二甲雙胍在不同葡萄糖濃度下對小鼠黑色素瘤細胞B16增殖的影響

李亞平，孫　月，夏美慧，馬麗偉，謝　奇，駱偉麟，于慧美*

(1.吉林省人民醫院 皮膚科，吉林 長春130021；2.吉林大學基礎醫學院；3.吉林大學第一醫院 婦產科)

二甲雙胍在不同葡萄糖濃度下對小鼠黑色素瘤細胞B16增殖的影響

李亞平1，孫月2，夏美慧3，馬麗偉2，謝奇2，駱偉麟2，于慧美2*

(1.吉林省人民醫院 皮膚科，吉林 長春130021；2.吉林大學基礎醫學院；3.吉林大學第一醫院 婦產科)

(ChinJLabDiagn,2015,19:0536)

黑色素瘤常見于中老年人，男性多發于女性，常見于下肢、足部、軀干、頭頸部和上肢，癥狀主要表現為迅速增大的黑色素結節[1]。近年來，腫瘤與代謝性疾病之間的關系逐漸成為研究的熱點。二甲雙胍是臨床廣泛應用的降糖藥物，用于II型糖尿病的治療，其降血糖效果和安全性得到普遍認可[2]。近年來的研究認為，該藥物在調節機體糖類代謝的同時，還具有一定程度的抑制腫瘤細胞生長的作用。研究顯示，體內胰島素水平能促進腫瘤細胞生長并影響腫瘤的預后，而二甲雙胍與其他降糖藥相比更能降低糖尿病患者腫瘤的發生率[3]。目前，關于二甲雙胍與腫瘤的研究多針對于肺癌等，且機制尚未明確[3,4]。缺乏關于二甲雙胍及葡萄糖缺乏對黑色素瘤的研究。本研究通過分析二甲雙胍在不同糖條件下對小鼠黑色素瘤細胞B16形態、細胞生存率、凋亡及線粒體膜電位的影響，為今后的研究提供一定的理論基礎。

1材料與方法

1.1　試劑與細胞

小鼠黑色素瘤細胞B16購自中國科學院上海細胞生物學研究所，胎牛血清購自美國Clark公司，RPMI-1640培養基購自美國Uibco公司，MTT購自美國Sigma公司，Hoechst33342染料購自碧云天生物技術研究所，Annexin V-PI細胞凋亡檢測試劑盒購自南京凱基生物公司。B16細胞株用含10%新生牛血清的RPMI-1640培養液在37℃，5% CO2的孵箱內孵育培養，以0.4 %胰酶消化傳代，隔2 d傳代1次，取對數生長期細胞分組進行實驗。

1.2　方法

1.2.1實驗分組細胞隨機分組，分別加入不同濃度的葡萄糖(25 mM、4 mM、3 mM、2 mM、1 mM)，分別選擇葡萄糖高劑量組(25 mM)合加二甲雙胍(0、10 mM、20 mM、40 mM)，葡萄糖低劑量組(1 mM)合加二甲雙胍(0、10 mM、20 mM、40 mM)。
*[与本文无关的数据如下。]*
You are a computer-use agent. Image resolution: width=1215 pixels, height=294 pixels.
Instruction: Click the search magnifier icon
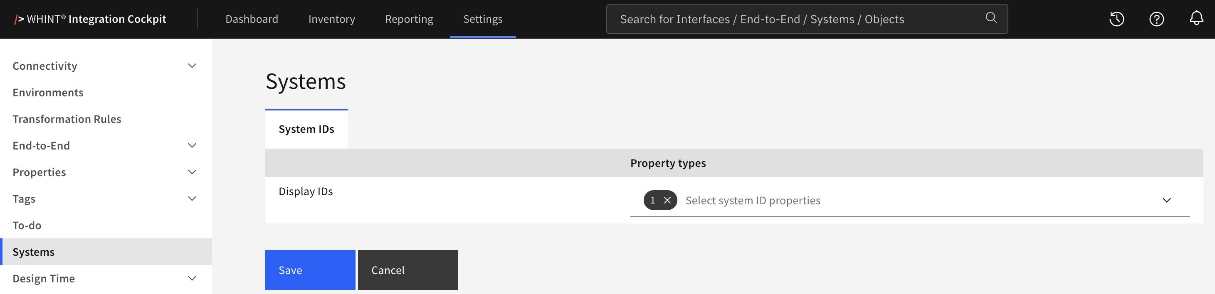click(991, 18)
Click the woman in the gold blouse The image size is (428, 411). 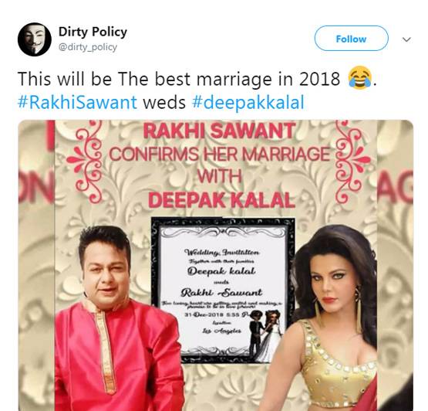coord(329,318)
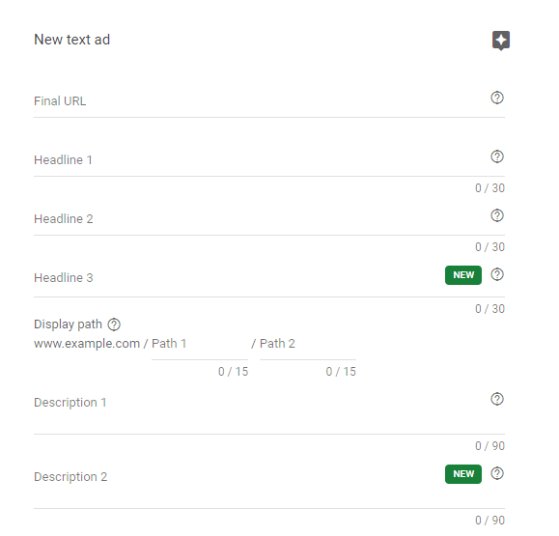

1.2.2MTT法檢測細胞存活率B16細胞消化離心后，按1×104個/孔接種于96孔板，37℃，5% CO2培養箱中培養20-24 h，使細胞達到對數生長期。待細胞融合度達到80%左右，設立對照組以及不同濃度葡萄糖及二甲雙胍組，每個濃度6個重復孔，CO2培養箱中作用24 h后每孔加入20 μl MTT，繼續孵育4 h，棄掉孔板中的培養液，每孔加150 μl二甲基亞礬(DMSO)，孔板振蕩器振蕩15 min，充分溶解結晶物。在BIO TEK酶標儀上，選擇490 nm波長，測定96孔板各孔光吸收值，記錄結果，計算細胞存活率。對照組細胞存活率為100%，其余各組存活率=(各濃度組A值/對照組A值)×100%。
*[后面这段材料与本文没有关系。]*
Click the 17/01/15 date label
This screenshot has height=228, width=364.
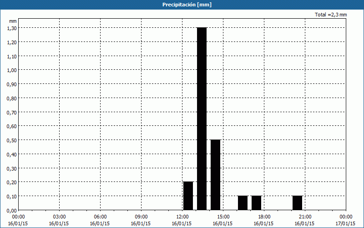click(x=346, y=223)
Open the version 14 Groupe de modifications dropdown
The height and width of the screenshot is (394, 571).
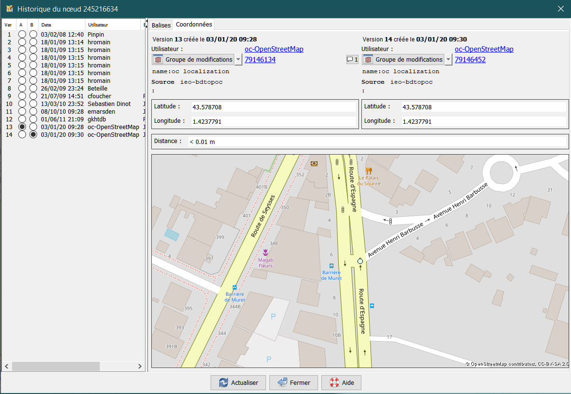click(x=448, y=60)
1.2.3Annexin V-PI檢測細胞凋亡率B16細胞按1×107個/孔接種于培養瓶中，置于37℃，5% CO2的恒溫二氧化碳細胞培養箱中培養20-24 h。待細胞達到80%左右融合時，加入不同濃度葡萄糖及二甲雙胍，繼續培養24 h。棄掉培養液，PBS洗滌2-3次，按凱基Annexin V-FITC細胞凋亡檢測試劑盒說明書操作，先加入Annexin V，混勻后再加入PI，混勻后，利用流式細胞儀分析各組細胞的凋亡率。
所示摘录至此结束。